En un comunicado, la FIP subraya la urgencia de contar con un marco legal que proteja a los trabajadores de prensa frente a las constantes agresiones y amenazas que ponen en riesgo tanto la libertad de expresión como el derecho al trabajo digno y el acceso a la información.
“El Estado paraguayo necesita una herramienta legal efectiva que resguarde la vida e integridad de quienes ejercen el periodismo, especialmente en un contexto de violencia y amenazas crecientes”, señala la nota de la FIP.
Contexto y antecedentes
Desde 1991, tras el atentado contra el periodista Santiago Leguizamón, 21 periodistas han sido asesinados y más de 600 trabajadores de prensa han sufrido agresiones en Paraguay.
El Sindicato de Periodistas del Paraguay (SPP) recuerda que el país tiene el deber de cumplir las condenas de la Corte Interamericana de Derechos Humanos, adoptando medidas efectivas para proteger a quienes informan.
Recientemente, se registraron ataques contra periodistas en sus domicilios, incluyendo balaceras y amenazas vinculadas a la mafia de los pagarés, lo que evidencia la vulnerabilidad del gremio.
Debates en el Congreso
Los opositores al proyecto, principalmente del cartismo, argumentan que la ley otorgaría un privilegio injustificado a los periodistas.
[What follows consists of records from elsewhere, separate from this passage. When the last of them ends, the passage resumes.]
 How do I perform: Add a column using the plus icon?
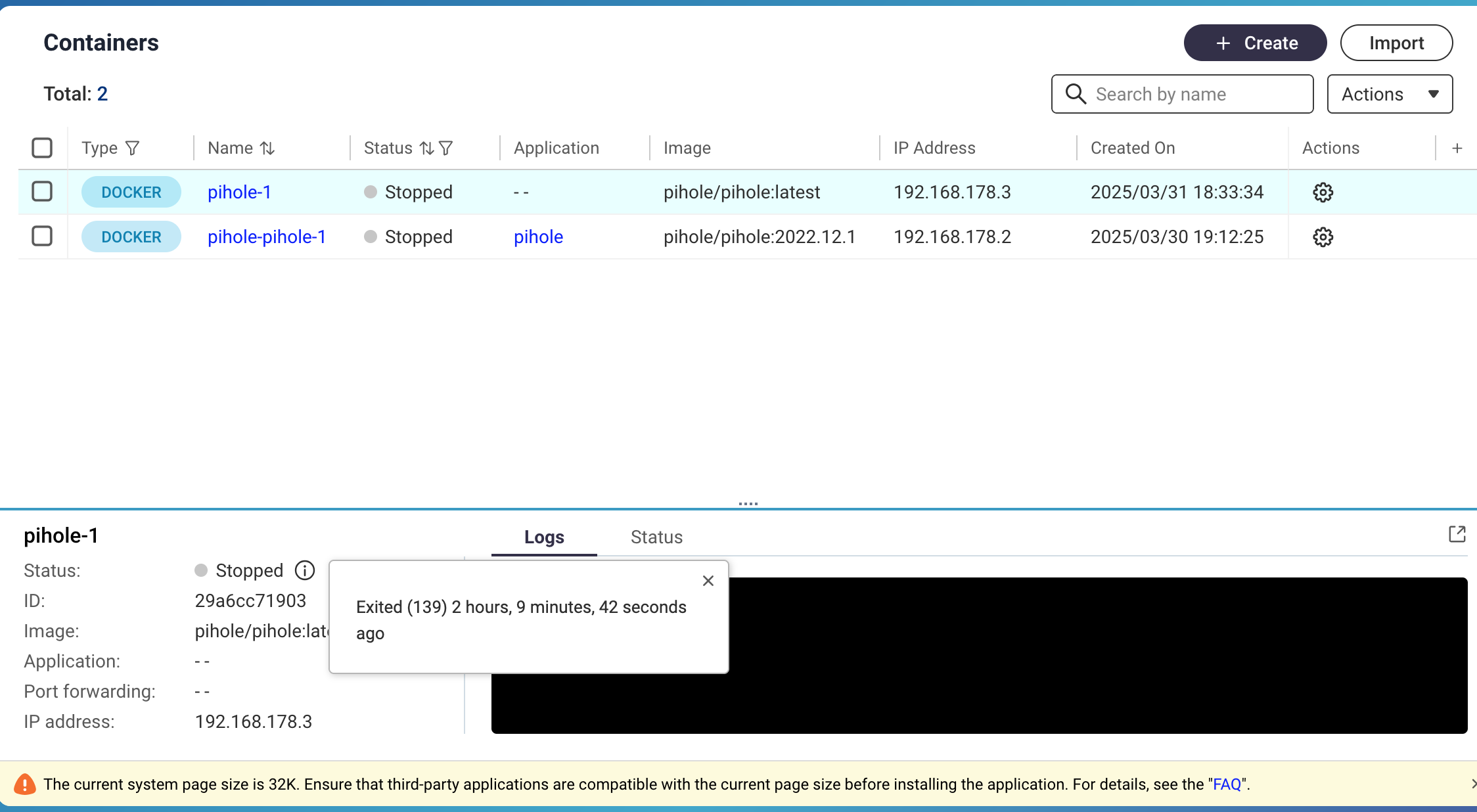tap(1457, 148)
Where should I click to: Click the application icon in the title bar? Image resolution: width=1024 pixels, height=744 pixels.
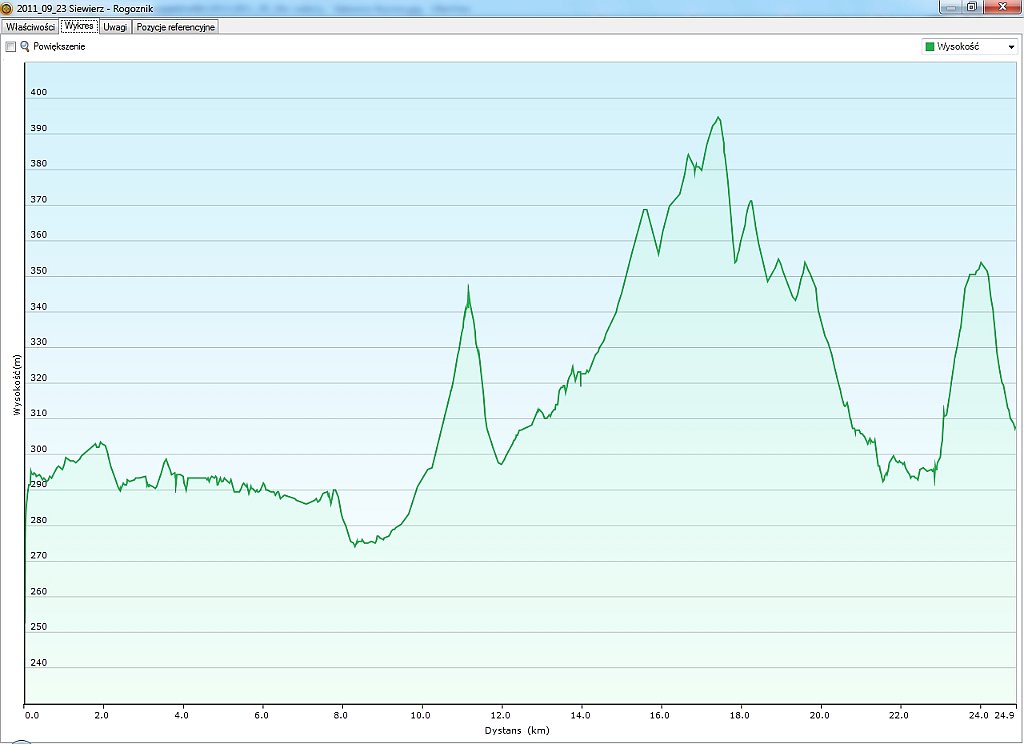7,8
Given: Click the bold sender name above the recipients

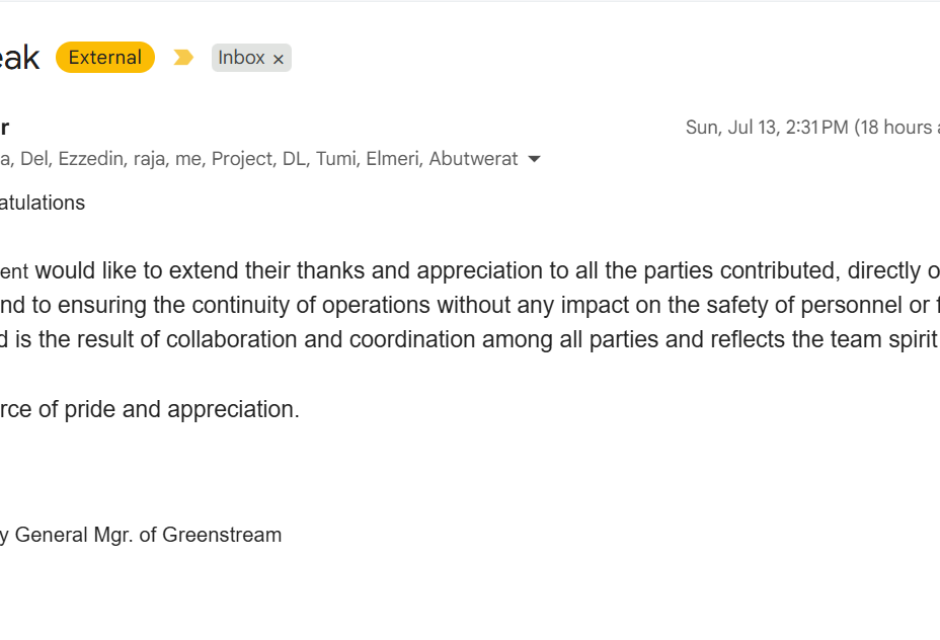Looking at the screenshot, I should point(4,127).
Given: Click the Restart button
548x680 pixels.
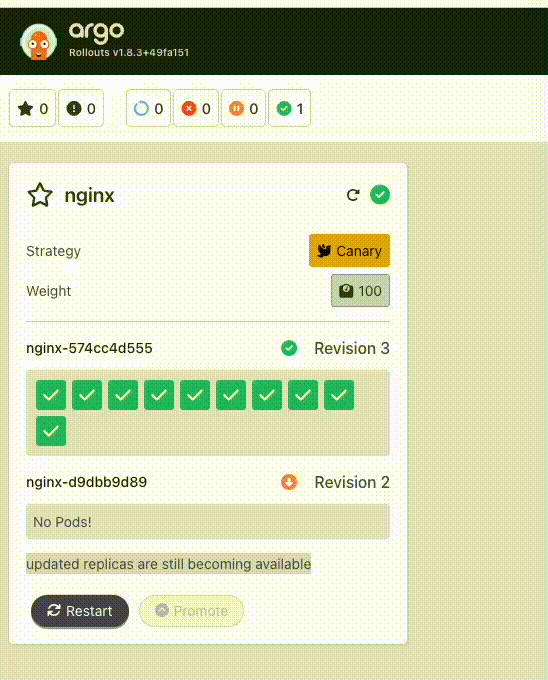Looking at the screenshot, I should [x=80, y=611].
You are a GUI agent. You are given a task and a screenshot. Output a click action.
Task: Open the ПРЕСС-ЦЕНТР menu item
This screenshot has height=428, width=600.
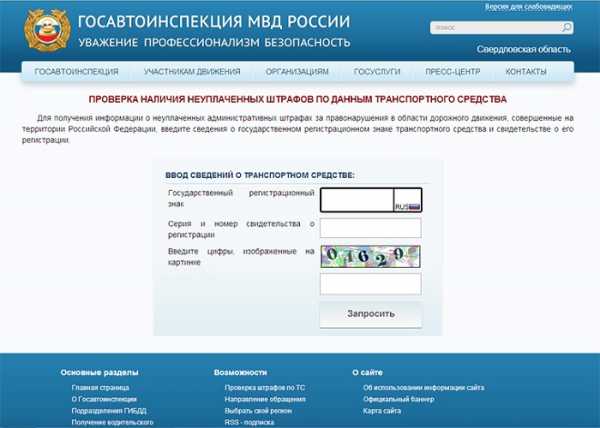[453, 72]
Sin embargo, el SPP enfatiza que no se trata de privilegios, sino de garantizar seguridad frente a los riesgos que enfrentan quienes cubren corrupción o crimen organizado, especialmente en zonas fronterizas.
“El riesgo y la violencia que enfrentan los periodistas por informar generan una desigualdad que debe ser atendida”, afirmó Santiago Ortiz, secretario general del SPP.
Por su parte, el senador Basilio Núñez considera que las instituciones existentes son suficientes para proteger a los comunicadores. Ortiz respondió que actualmente no existe una protección real ni adecuada, dejando a los periodistas expuestos a amenazas y ataques.
Lo que está en juego
La aprobación de esta ley no solo busca proteger la vida e integridad de los periodistas, sino también fortalecer la libertad de prensa y garantizar que la sociedad tenga acceso a información segura y veraz.